14. Introduction to Exponential-Time Algorithms

In Chapters 9–13, we focused on the question whether NP-hard optimization problems can be approximated in polynomial time and how well. In the following chapters, we will focus on solving NP-hard problems exactly. This will necessarily require the developed algorithms to take exponential time in the worst case. However, just as a linear-time algorithm is better than a quadratic-time algorithm for a problem that can be solved in polynomial time, an \(O\bigl(2^n\bigr)\)-time algorithm is better than an \(O\bigl(4^n\bigr)\)-time or \(O(n!)\)-time algorithm for an NP-hard problem. Thus, our goal in the following chapters is to study techniques for developing exponential-time algorithms for NP-hard problems that are as fast as possible.

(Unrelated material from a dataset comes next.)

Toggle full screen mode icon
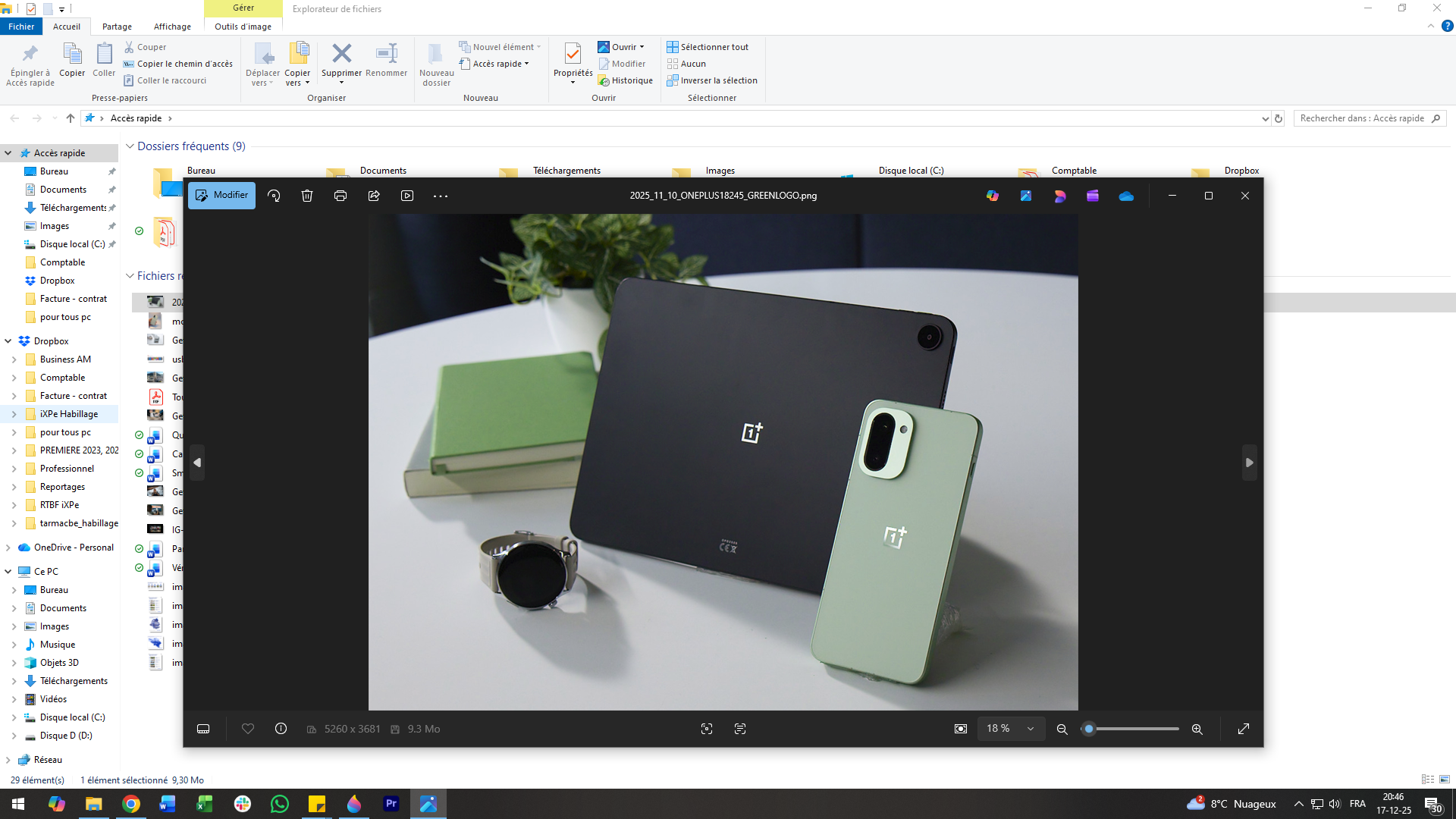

This is more than a theoretical exercise. There are numerous application areas where approximations are not very useful. For example, when trying to discover certain events in the evolutionary history of a set of species, computing a set of such events that is up to a constant factor larger than the true answer is generally considered to be of little use. Thus, exact solutions or very good approximations are needed. "Very good" usually means a \((1+\epsilon)\)-approximation. However, most (F)PTASs have an exponential or large polynomial dependence on \(\epsilon\). Thus, such approximation algorithms are often no more efficient than exponential-time algorithms that guarantee an exact answer.

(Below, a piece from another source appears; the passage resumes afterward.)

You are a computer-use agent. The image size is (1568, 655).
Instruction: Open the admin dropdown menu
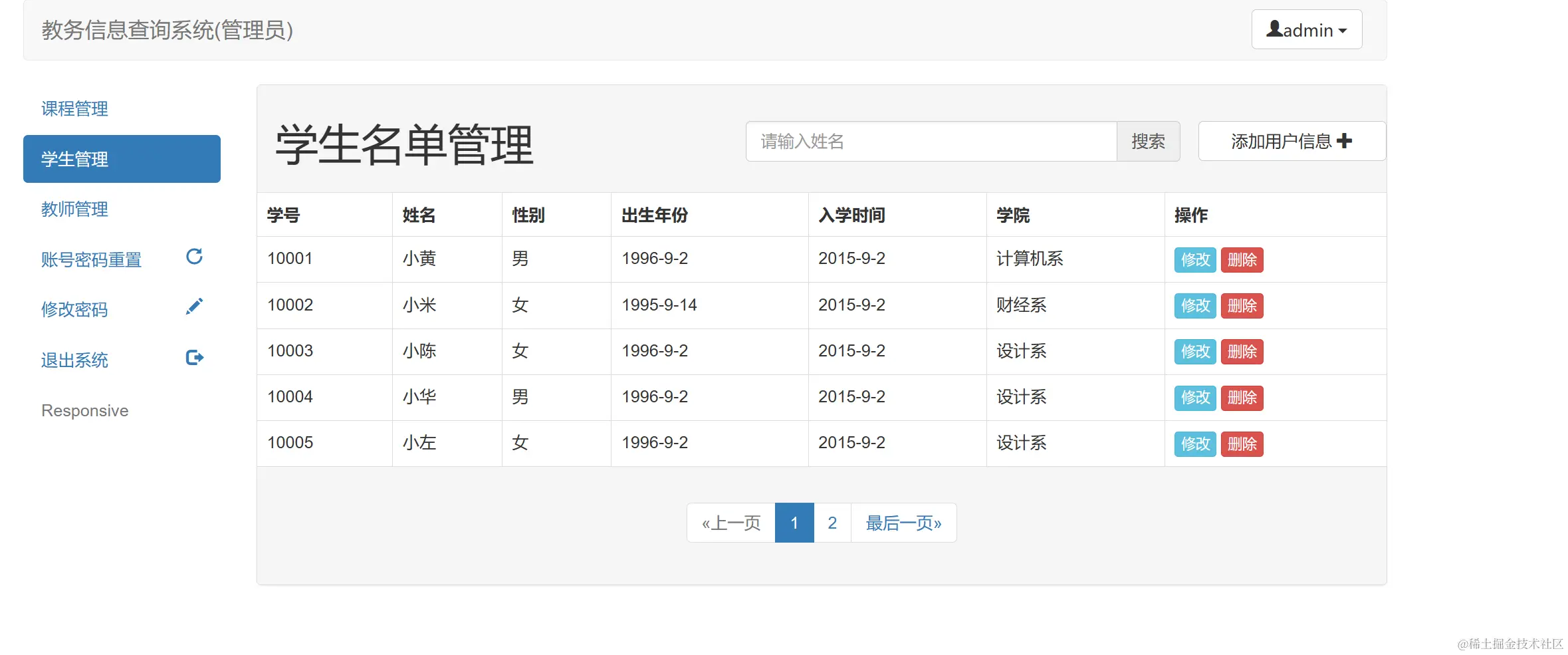(x=1305, y=29)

Another argument in favour of exponential-time algorithms is that many computer scientists have come to realize that the traditional approach of modelling the running time of an algorithm as a function of only the input size sheds too little light on the computational difficulty of a problem on a particular input. Consider Insertion Sort. In the worst case, it runs in \(O\bigl(n^2\bigr)\) time; on an already sorted input, it takes linear time. Thus, there exist hard and easy inputs for Insertion Sort (even though most inputs are hard) and the hardness of an input is determined by its structure rather than the input size. Similarly, numerous NP-hard problems have large easy instances and small hard instances. Thus, it is reasonable to ask whether an NP-hard problem can be solved in time polynomial in its input size and exponential in some hardness parameter. In this case, the problem is called fixed-parameter tractable: For a fixed hardness parameter, the running time is polynomial in the input size; the problem becomes tractable. In practice, this means that if we have evidence that the hardness parameter is small for the input instances we expect to encounter in real-world expectations, then we can often solve such problems very efficiently, in a fraction of a second for some problems, even though the problem is NP-hard.